Dalam menjelaskan kewaraan orang-orang saleh, Imam Al-Ghazali mengutip hadits riwayat At-Tirmidzi yang mengatakan, “Tinggalkanlah apa yang membuatmu ragu untuk apa yang tidak membuatmu ragu.”
Tingkatan ketiga adalah wara orang-orang bertakwa (wara’ul muttaqin). Kewaraan orang yang bertakwa melibatkan menjauhi kelebihan-kelebihan yang dapat membawa dari yang halal ke yang haram.
Rasulullah saw bersabda, “Seseorang tidak termasuk orang bertakwa sampai dia meninggalkan apa yang tidak ia perlukan karena takut terjebak pada yang terlarang.”

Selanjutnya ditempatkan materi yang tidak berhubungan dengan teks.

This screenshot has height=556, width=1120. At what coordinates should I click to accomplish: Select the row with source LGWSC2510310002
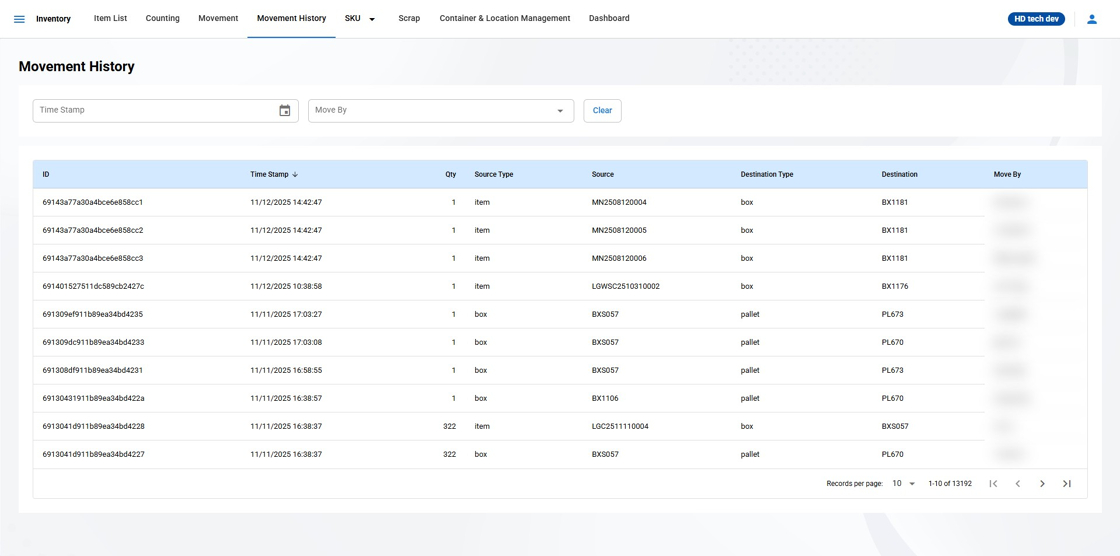pos(625,287)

Contoh dari kewaraan orang yang bertakwa adalah menjauhi pembicaraan tentang orang lain yang sebenarnya halal, karena khawatir terjerumus dalam ghibah yang haram.
Contoh lainnya adalah menjauhi makan dengan syahwat yang berlebihan karena khawatir terjebak dalam perbuatan terlarang.

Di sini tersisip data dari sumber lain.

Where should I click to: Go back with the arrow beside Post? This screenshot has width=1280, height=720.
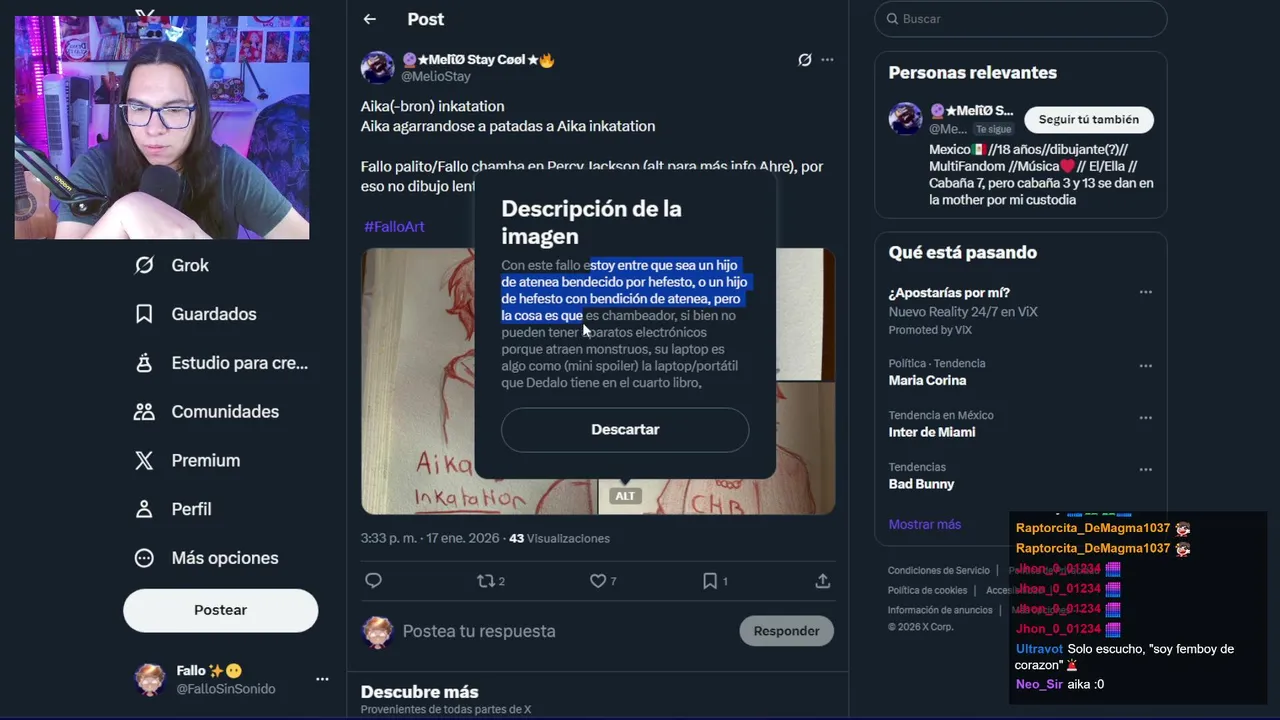[x=370, y=19]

Terakhir, tingkatan keempat adalah wara orang-orang yang membenarkan (wara’us shiddiqin). Kewaraan golongan as-shiddiqin ini mencakup menghindari segala sesuatu selain Allah.
Khawatir akan menghabiskan usia dalam hal-hal yang tidak bermanfaat untuk mendekatkan diri kepada Allah, meskipun mereka menyadari bahwa aktivitas tersebut di luar itu tidak mengarah pada yang haram.
Namun dalam masyarakat, umumnya terkenal wara minimal sebagai tingkatan terendah dari wara. Kewaraan ini menjadi kriteria bagi seorang saksi dan hakim untuk menunjukkan integritas individu dalam memberikan kesaksian atau putusan.
Dalam agama Islam, konsep wara memiliki peran penting dalam menjaga ketakwaan dan menghindari hal-hal yang dapat merusak kehidupan spiritual seseorang.***
Simak breaking news dan berita pilihan Konteks langsung dari ponselmu. Konteks.co.id WhatsApp Channel
Baca berita pilihan konteks.co.id lainnya di:
"Google News"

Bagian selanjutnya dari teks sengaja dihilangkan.